The Pentagon has ordered the shot for all 1.5 million active-duty service members and 1 million reservists. Airman 1st Class Jeff Bettendorf refused, and was told he could be court-martialed as early as Friday.
Military officials insist the vaccine is safe and necessary because rogue nations such as Iraq are suspected of storing anthrax in their arsenals.
Anthrax is an infectious disease that occurs naturally in livestock. Its dry spores can be stored in weapons and even microscopic amounts can be fatal.
But Bettendorf and other military personnel have complained about possible side effects of the vaccine, including headaches, nausea and dizziness. Critics also worry it could lead to cancer, lupus, chronic fatigue syndrome and infertility.
More than a dozen Marines have refused the shot.
''I can tell you there are a lot of people who are afraid of getting this shot,'' Bettendorf said.
Some Gulf War troops blame experimental vaccines given during the 1991 conflict for illnesses they contracted.
Under military law, anyone convicted in a summary court-martial faces 30 days of confinement, a demotion in rank and forfeiture of two-thirds pay for one month. Conviction would not mean a dishonorable discharge from the military.

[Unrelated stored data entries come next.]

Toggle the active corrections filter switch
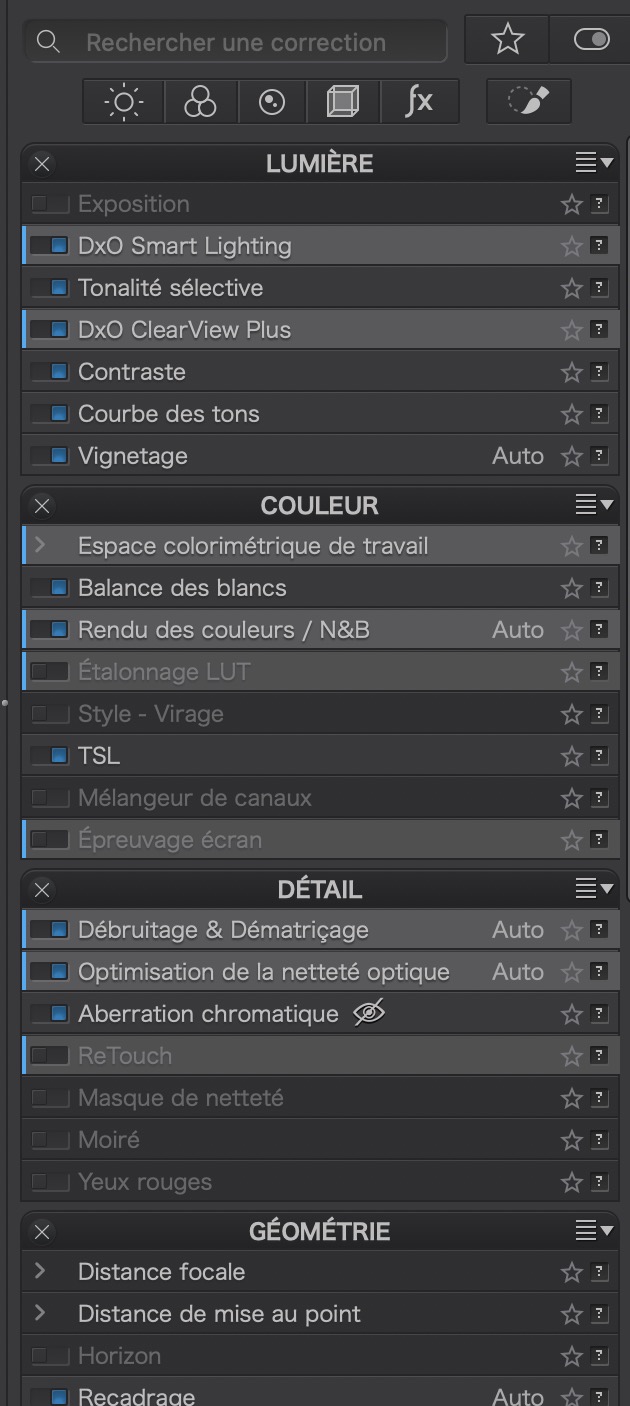 tap(591, 40)
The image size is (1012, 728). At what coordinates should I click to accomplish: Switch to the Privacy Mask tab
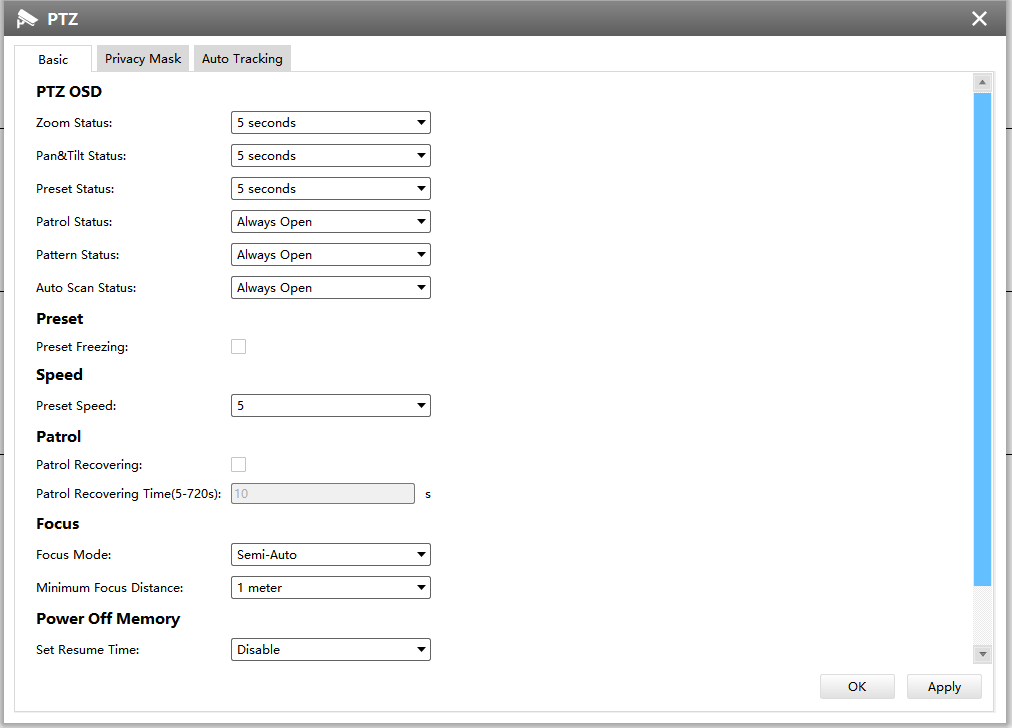[143, 59]
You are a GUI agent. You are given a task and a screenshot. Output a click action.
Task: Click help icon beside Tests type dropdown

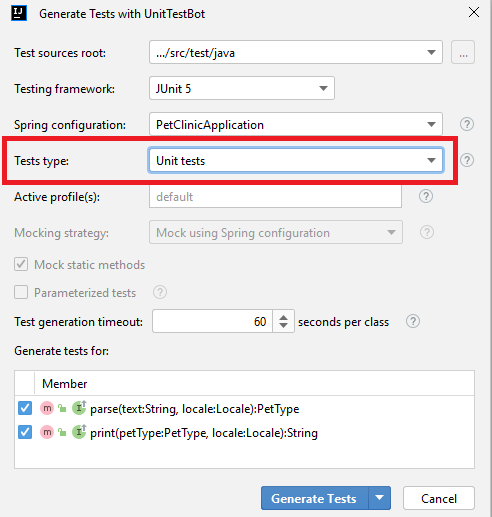(x=467, y=160)
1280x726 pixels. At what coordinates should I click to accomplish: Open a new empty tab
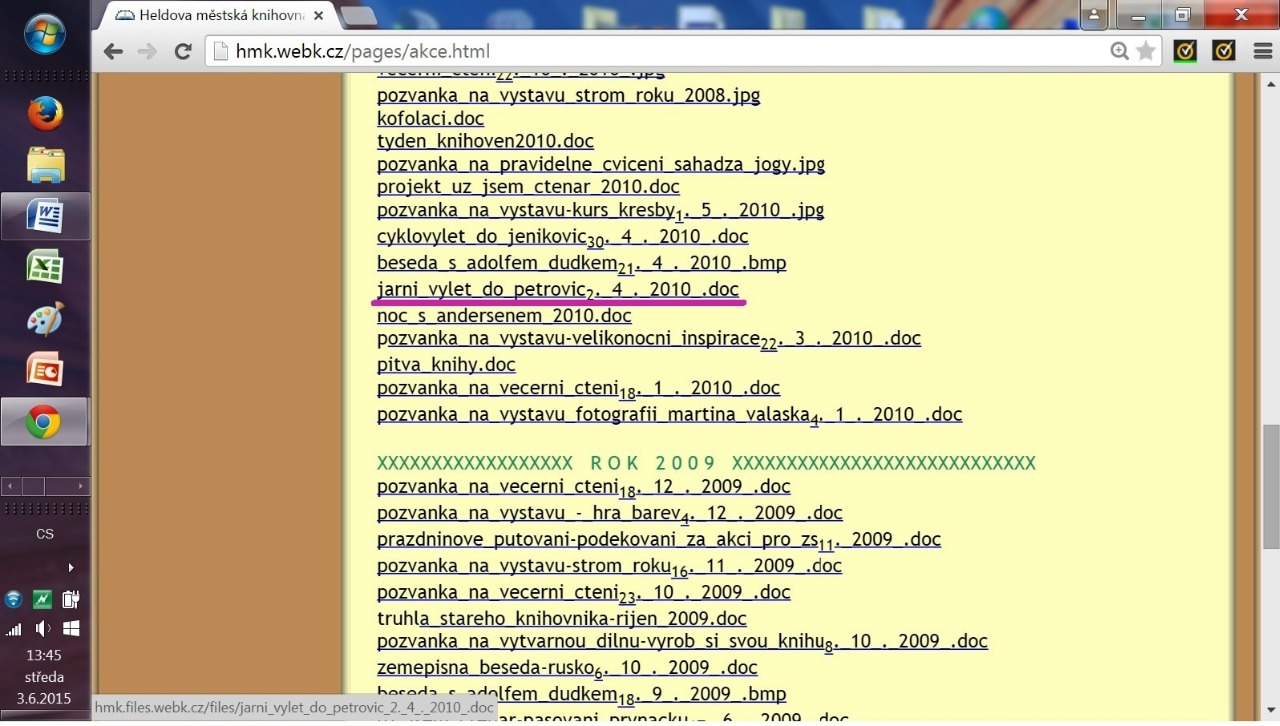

Defense Secretary William Cohen in 1997 ordered development of a program to inoculate troops against anthrax. All military forces are expected to be immunized by 2004 or 2005. An annual booster shot is needed.
Some members of the military have previously refused the shot and some have been discharged.
Travis spokesman Maj. Mike Halbig said if Bettendorf is punished, it will be because of a refusal to follow an order.